Vous estimez qu’il y a maintenant en France un million de chômeurs. Je calcule autrement : j’estime qu’il y a plusieurs millions de personnes ainsi atteintes, parce que je compte les membres de la famille du chômeur ...
On lit des statistiques sur le chômage. On se représente la chômeur remplissant des formulaires et percevant une allocation. Mais réalise-t-on l’ombre portée du chômage à l’intérieur même du foyer familial ? Je n’y avais pas songé avant cette rencontre.

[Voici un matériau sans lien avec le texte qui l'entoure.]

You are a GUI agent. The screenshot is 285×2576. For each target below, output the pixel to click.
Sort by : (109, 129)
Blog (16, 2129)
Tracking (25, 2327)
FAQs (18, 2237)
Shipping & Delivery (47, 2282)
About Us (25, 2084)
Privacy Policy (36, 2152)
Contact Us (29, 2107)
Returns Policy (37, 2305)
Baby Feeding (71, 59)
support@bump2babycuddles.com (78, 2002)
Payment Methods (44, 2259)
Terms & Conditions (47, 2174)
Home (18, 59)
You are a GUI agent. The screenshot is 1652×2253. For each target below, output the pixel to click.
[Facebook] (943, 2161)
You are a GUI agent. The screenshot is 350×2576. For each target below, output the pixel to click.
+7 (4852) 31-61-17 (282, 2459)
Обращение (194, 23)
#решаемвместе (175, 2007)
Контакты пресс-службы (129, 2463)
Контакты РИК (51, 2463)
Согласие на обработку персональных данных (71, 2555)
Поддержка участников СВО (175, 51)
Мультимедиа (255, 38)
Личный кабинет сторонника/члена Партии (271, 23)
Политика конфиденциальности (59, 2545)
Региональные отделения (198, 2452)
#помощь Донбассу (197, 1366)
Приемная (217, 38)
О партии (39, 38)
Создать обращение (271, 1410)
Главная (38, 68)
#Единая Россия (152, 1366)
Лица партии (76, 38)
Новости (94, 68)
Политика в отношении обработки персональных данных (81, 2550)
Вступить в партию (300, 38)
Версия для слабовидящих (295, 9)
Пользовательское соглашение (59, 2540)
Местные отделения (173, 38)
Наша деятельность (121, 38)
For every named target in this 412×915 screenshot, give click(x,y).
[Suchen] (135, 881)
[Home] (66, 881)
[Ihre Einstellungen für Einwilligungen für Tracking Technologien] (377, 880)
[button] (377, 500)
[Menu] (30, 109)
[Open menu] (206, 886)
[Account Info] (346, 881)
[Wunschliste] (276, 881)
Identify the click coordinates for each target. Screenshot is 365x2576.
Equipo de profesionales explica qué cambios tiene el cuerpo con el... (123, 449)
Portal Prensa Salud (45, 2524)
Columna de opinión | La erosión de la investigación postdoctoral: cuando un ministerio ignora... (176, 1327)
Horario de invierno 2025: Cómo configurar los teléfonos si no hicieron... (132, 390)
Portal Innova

Je n’y avais pas songé. C’est comme pour cet Africain qui par tous les temps, hiver comme été, balaie la rue devant ma porte. Il est évident qu’il y a pour lui un problème de santé, de salaire, de logement. Mais que devient son propre foyer ? Pendant combien d’années va-t-il rester ici avec son balai, loin de sa femme et ses enfants dans leur mechta de Kabylie ? Combien de ces lointaines familles sont-elles ainsi disloquées par cette immigration au service de travaux que nous refusons d’accomplir ? Vous estimez qu’il y a en France quatre millions d’étrangers. Permettez que je compte autrement et que j’additionne toutes les familles turques ou portugaises séparées par cette migration. Cela fait combien de millions d’hommes, de femmes et d’enfants concernés ? Combien ?

Dans ce département de moyenne importance, il n’y a qu’une seule maison d’arrêt. Capacité : 240 places. Donc au maximum 240 détenus. J’avoue que j’ai associé longtemps ce chiffre 240, avec ce département comme si je possédais une donnée précise de la situation. Il m’a fallu des années pour découvrir qu’au delà de ces 240 détenus logés, nourris, chauffés, il y avait leurs familles, avec chacune leurs problèmes de logement, de nourriture, de chauffage, leurs familles, chacune atteinte dans son budget ou sa réputation par une condamnation ou une prévention. Il ne s’agit plus seulement dans ce département de 240 unités bien définies. Ce n’est que peu à peu que j’ai appris à compter autrement.

J’ai voulu un jour calculer combien, dans l’Évangile, il y avait eu exactement de malades guéris. Avec un crayon et du papier quadrillé, en suivant verset par verset le Nouveau Testament, je suis bien arrivé à totaliser les diverses guérisons depuis la Galilée jusqu’à Jéricho. Mais en faisant cet exercice arithmétique, j’ai découvert que la plupart du temps, le paralytique ou le malade a été présenté au Christ par sa famille ou par son entourage. J’ai découvert, au-delà des chiffres, tout le tissu vivant de la communauté humaine.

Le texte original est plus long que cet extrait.